I mean, the movie makes a big deal about Dick Cheney's pursuit of
power, but what is power without purpose. Did
he actually want anything besides it? I'm not sure this movie found
the answer to that question.
The
most chilling thing about Cheney is that there might be less to him
than you would think. I watched Errol Morris' documentary interview
of Donald Rumsfeld and was absolutely taken aback by the utter lack
of seriousness and self-introspection in Donald Rumsfeld. Donald
Rumsfeld and Dick Cheney go back a long way, Cheney basically
learning the ropes of Washington from Rumsfeld. Was Dick Cheney like
Donald Rumsfeld? Can he really be explained by a scene in the
beginning of Vice in
which a hungover and bruised Cheney is read the riot act by his wife
and told that if he does not make something of himself she will leave
him. To gain power to keep his wife, is that the sum total of this
man's ambitions. What a scary thought.
Adam
McKay does not seem to agree. I
think McKay's politics are provoking him to seek some more nefarious
answer to that question. So the movie makes much more sense in its
first half when Cheney is an
underdog more defined by a
simple pursuit of power than in the second half when Cheney gains
power and pursues many of his
controversial policies like war and torture. McKay hasn't achieved
insight into Cheney motivations, but he is assuming that something
more is there. Maybe, maybe not.
The
performance in Vice
are damn near perfect. Christian Bale may seem a not obvious choice
to play Dick Cheney until you see him onscreen for five seconds and
you realize its the perfect casting choice. As
a matter of course, he seems to have gained like fifty pounds to do
this role. All in a days work for this man.
This is a much better version of Dick Cheney than we briefly saw
Richard Dreyfuss give in W.The
most perfect choice of casting though belongs to Steve Carell as
Donald Rumsfeld. That is some uncanny shit. I
remember being unnerved while watching the real Donald Rumsfeld in
The Unknown Known. I
felt the same thing here and think it a stroke of genius to use Steve
Carell, an actor who has played famously empty characters before like
Brick the Weatherman, to portray Rummy.
Like
any half-way decent movie that portrays well-known people, the viewer
gets a kick out of who got cast to play whom. Tyler Perry plays Colin
Powell. Sam Rockwell plays George W. Bush. Amy Adams plays Lynne
Cheney. George W. Bush, bless his big dumb heart, doesn't seem to
know what he is doing half the time and is under the unfortunate
impression that Rumsfeld and Cheney do.
I
like political movies with a point of view. Not only does Adam McKay
have a point of view, he is brilliantly angry about it. This movie
and The Big Short
reminded me of the best movies of Oliver Stone. They take chances,
they are vibrant, and they are passionate about the subject matter.

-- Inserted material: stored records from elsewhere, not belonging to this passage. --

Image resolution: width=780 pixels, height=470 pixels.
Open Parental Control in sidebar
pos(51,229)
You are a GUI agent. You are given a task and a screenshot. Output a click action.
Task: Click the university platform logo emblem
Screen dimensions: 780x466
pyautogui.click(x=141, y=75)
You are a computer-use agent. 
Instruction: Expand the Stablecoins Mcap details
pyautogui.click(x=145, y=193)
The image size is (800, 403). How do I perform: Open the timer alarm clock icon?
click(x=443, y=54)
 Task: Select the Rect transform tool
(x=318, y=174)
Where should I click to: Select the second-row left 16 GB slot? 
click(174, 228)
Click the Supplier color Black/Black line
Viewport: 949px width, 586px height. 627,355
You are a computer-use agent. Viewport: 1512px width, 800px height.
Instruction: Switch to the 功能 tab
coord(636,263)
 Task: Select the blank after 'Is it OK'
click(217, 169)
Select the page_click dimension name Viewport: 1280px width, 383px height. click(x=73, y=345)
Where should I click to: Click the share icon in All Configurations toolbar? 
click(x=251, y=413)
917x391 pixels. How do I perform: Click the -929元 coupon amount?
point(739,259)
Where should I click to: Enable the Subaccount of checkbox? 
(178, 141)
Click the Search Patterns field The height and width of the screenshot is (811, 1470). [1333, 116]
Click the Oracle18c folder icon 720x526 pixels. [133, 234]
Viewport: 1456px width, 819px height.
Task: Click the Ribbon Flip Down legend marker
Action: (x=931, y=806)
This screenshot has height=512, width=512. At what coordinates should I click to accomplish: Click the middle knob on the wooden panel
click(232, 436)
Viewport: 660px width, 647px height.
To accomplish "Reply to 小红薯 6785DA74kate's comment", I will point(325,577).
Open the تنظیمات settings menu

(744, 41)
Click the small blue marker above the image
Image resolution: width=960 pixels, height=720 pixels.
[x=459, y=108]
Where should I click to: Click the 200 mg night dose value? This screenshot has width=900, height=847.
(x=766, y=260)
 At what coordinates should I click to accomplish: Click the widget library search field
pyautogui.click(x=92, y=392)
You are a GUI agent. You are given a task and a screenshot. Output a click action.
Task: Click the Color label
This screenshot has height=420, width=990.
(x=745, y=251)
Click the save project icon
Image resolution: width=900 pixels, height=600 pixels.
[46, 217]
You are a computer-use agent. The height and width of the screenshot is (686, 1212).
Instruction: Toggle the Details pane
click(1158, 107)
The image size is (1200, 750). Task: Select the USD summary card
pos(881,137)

Sometimes this really works like when Dick
and Lynne Cheney speak Shakespeare. Other times not so. Vice
has a narrator who is not really
introduced and might not be a portrait of the actual person he is
supposed to be. (Noticeably, he narrates this story in a wearied
manner, not unlike the narrator in last years War Machine.
Is this how Afghanistan and Iraq are to be remembered? As sad slogs.)
We do not know who this man is until he gets run over by a car and
Dick Cheney as organ donee, receives his heart. The movie argues that
Dick Cheney slighted the dead man by referring to his donor heart as
"his new heart." I get what the movie is getting at, but
heart problems don't seem to be a
fair thing for
which to criticize someone.
I
found Vice to be
frequently funny. That does not mean the movie has jokes. This
relates more to the skill of the writer/director who consistently
finds ways to present information in a clever and efficient manner. I
am a big fan of Adam McKay. I look forward to whatever he does next.